━━ DATA SHOWN
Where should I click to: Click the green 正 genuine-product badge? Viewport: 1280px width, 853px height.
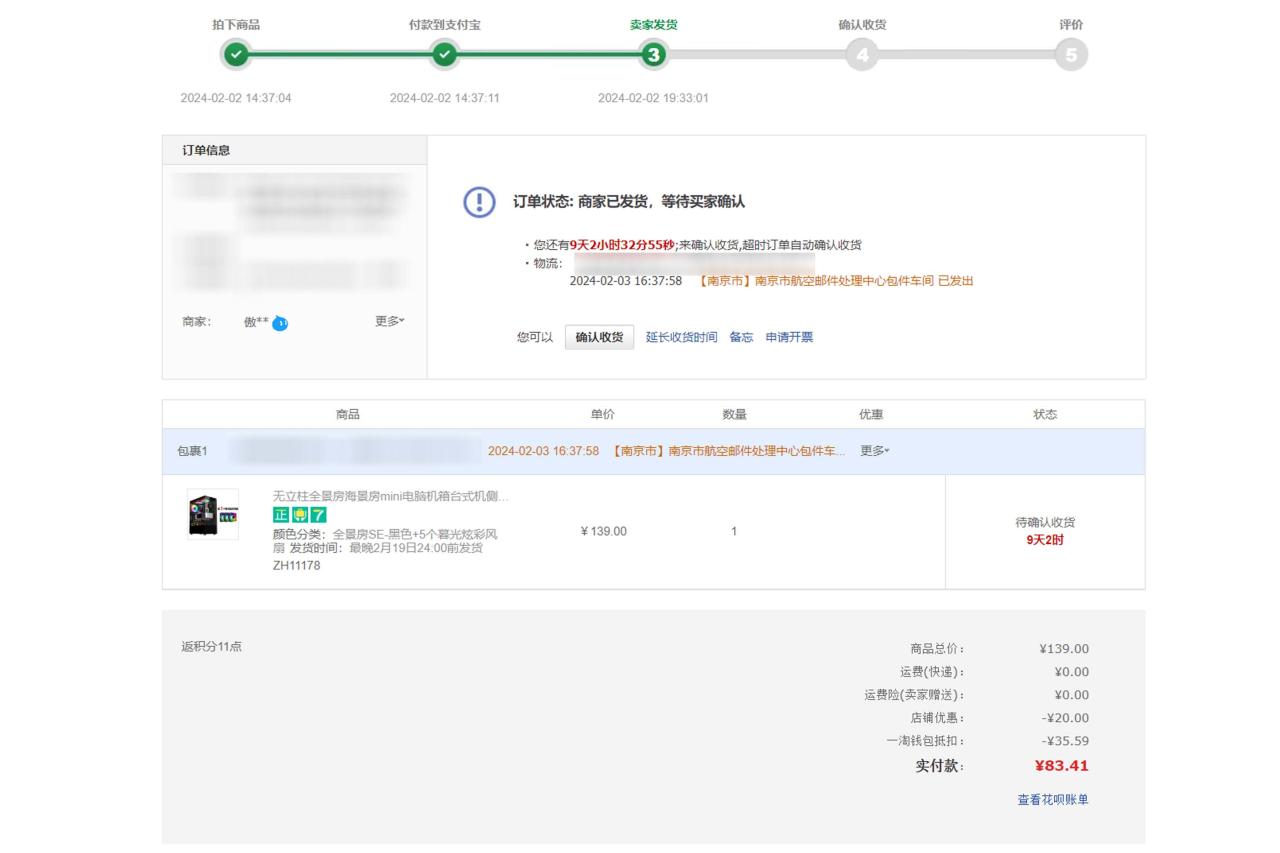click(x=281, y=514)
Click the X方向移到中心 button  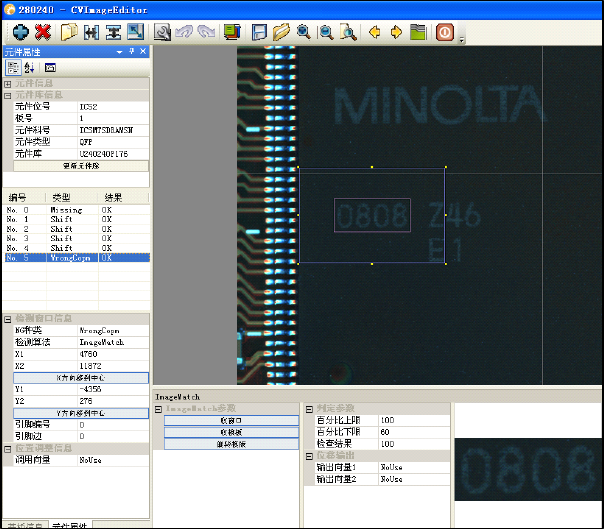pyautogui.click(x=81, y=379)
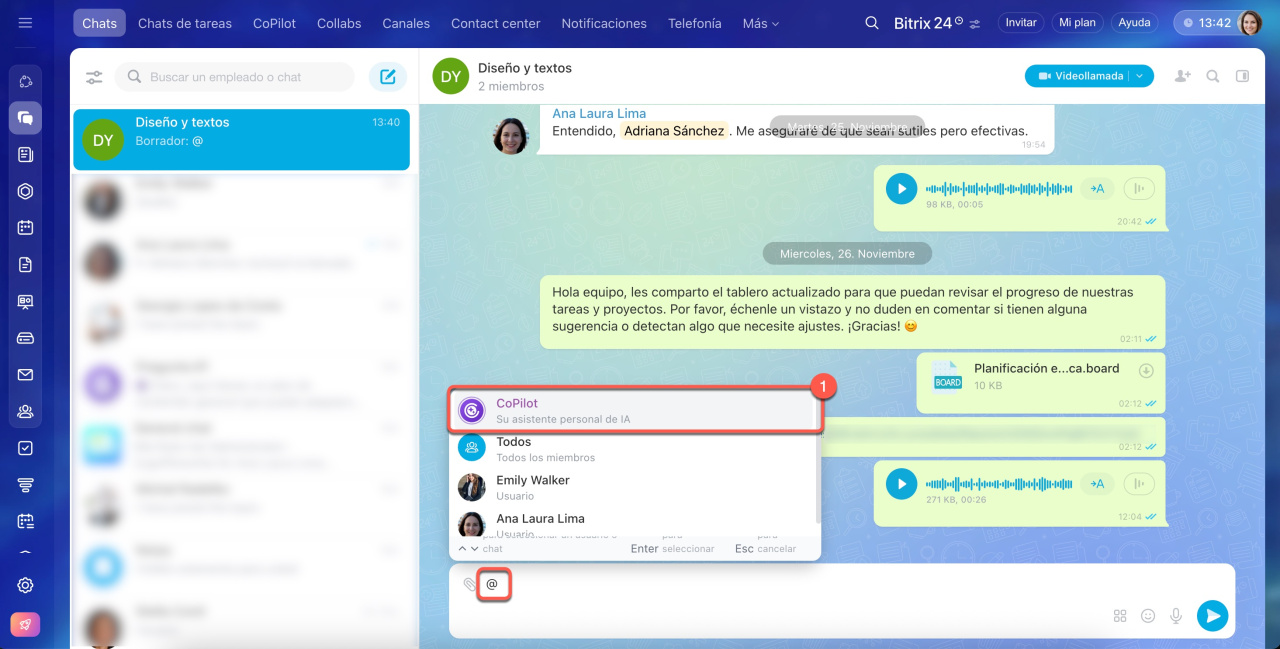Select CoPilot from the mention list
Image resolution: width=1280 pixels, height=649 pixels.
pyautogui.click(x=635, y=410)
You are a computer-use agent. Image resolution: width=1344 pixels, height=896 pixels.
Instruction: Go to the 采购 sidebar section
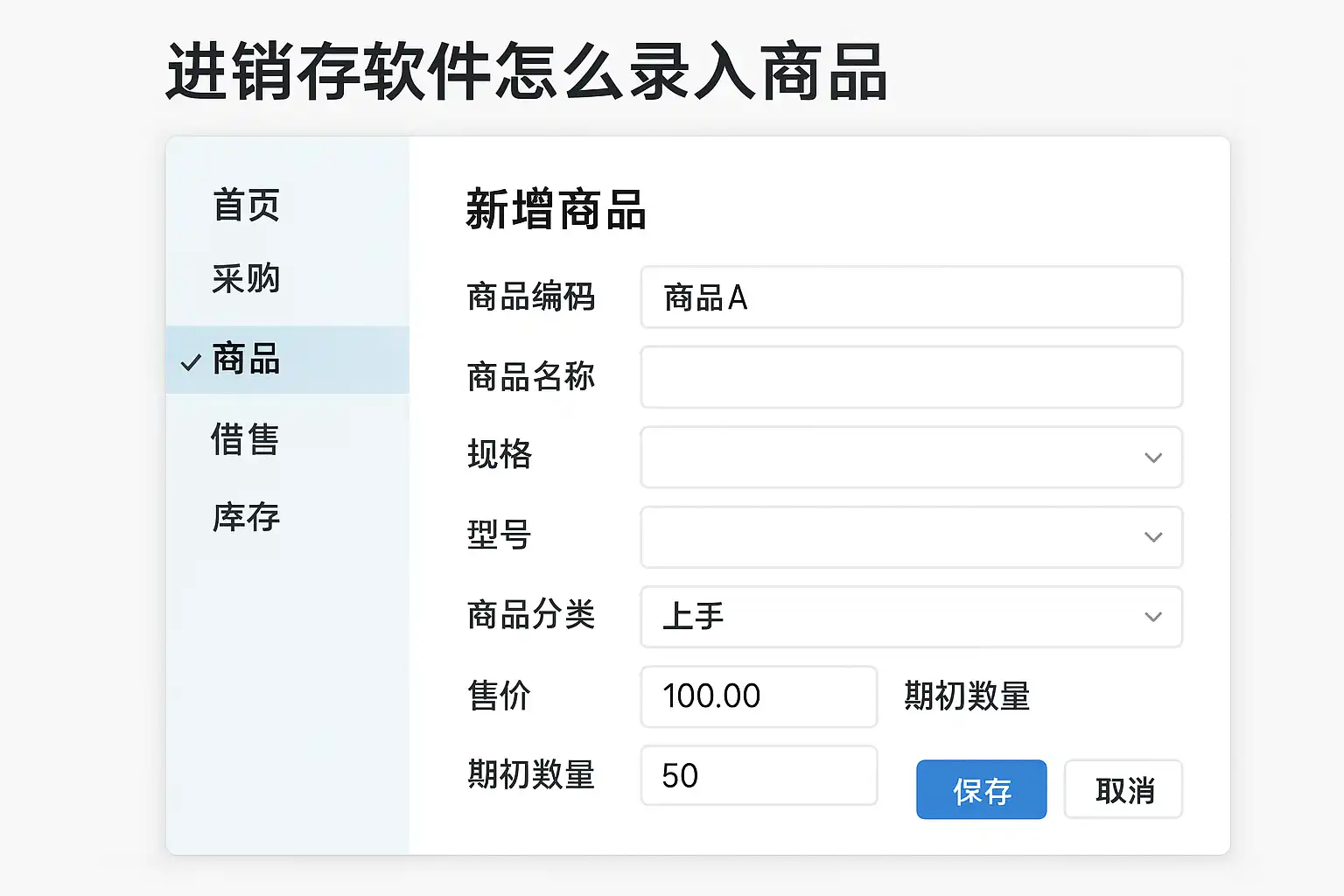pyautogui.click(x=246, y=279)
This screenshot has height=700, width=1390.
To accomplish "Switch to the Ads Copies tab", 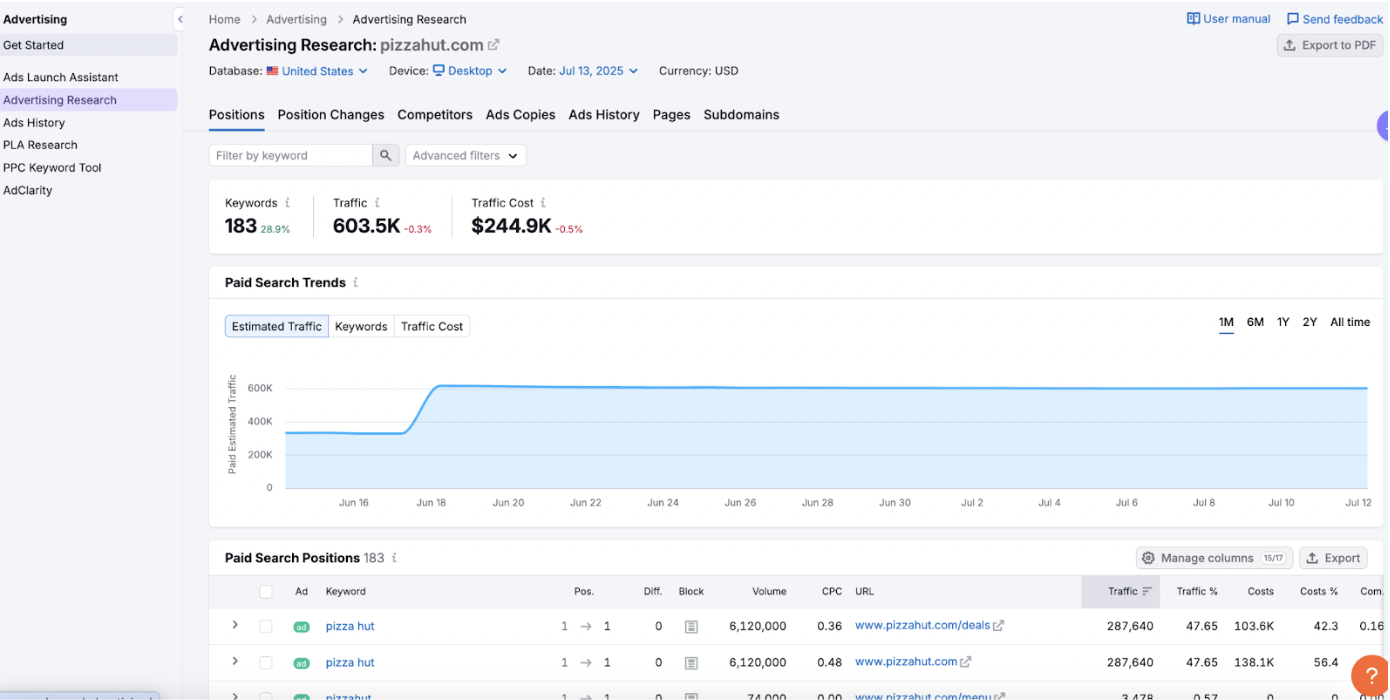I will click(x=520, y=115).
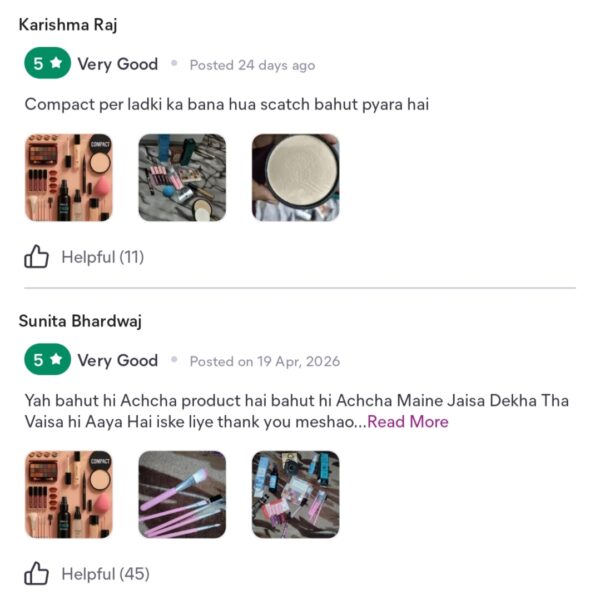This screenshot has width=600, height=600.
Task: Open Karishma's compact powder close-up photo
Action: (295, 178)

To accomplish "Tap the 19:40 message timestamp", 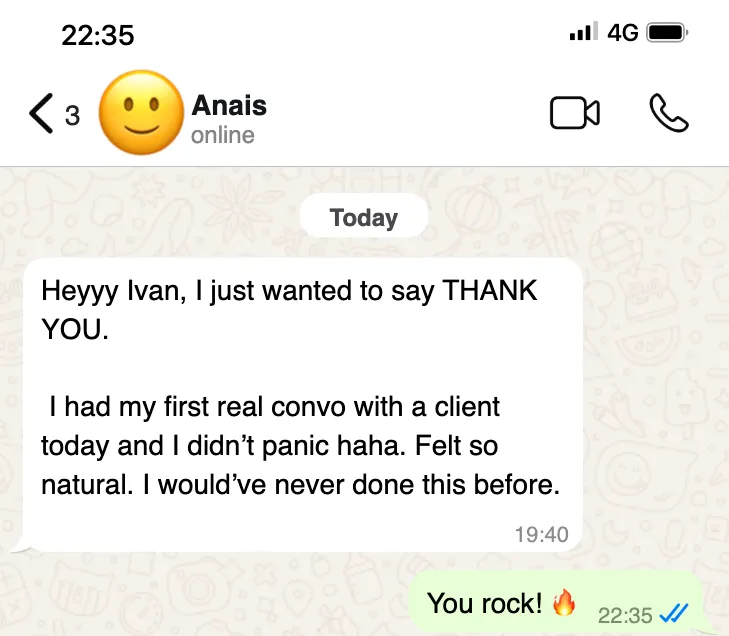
━━━━
▶ _WHAT TO WORK ON_: Would you transcribe the lines above exactly, going from the line bearing "You are a computer-use" through the line bearing "This screenshot has height=700, width=1390.", and drop the pictures from the copy?

▶ _OUTPUT OF THE TASK_:
You are a computer-use agent. Image resolution: width=1344 pixels, height=896 pixels.
Instruction: Go to the 采购 sidebar section
pyautogui.click(x=246, y=279)
This screenshot has height=700, width=1390.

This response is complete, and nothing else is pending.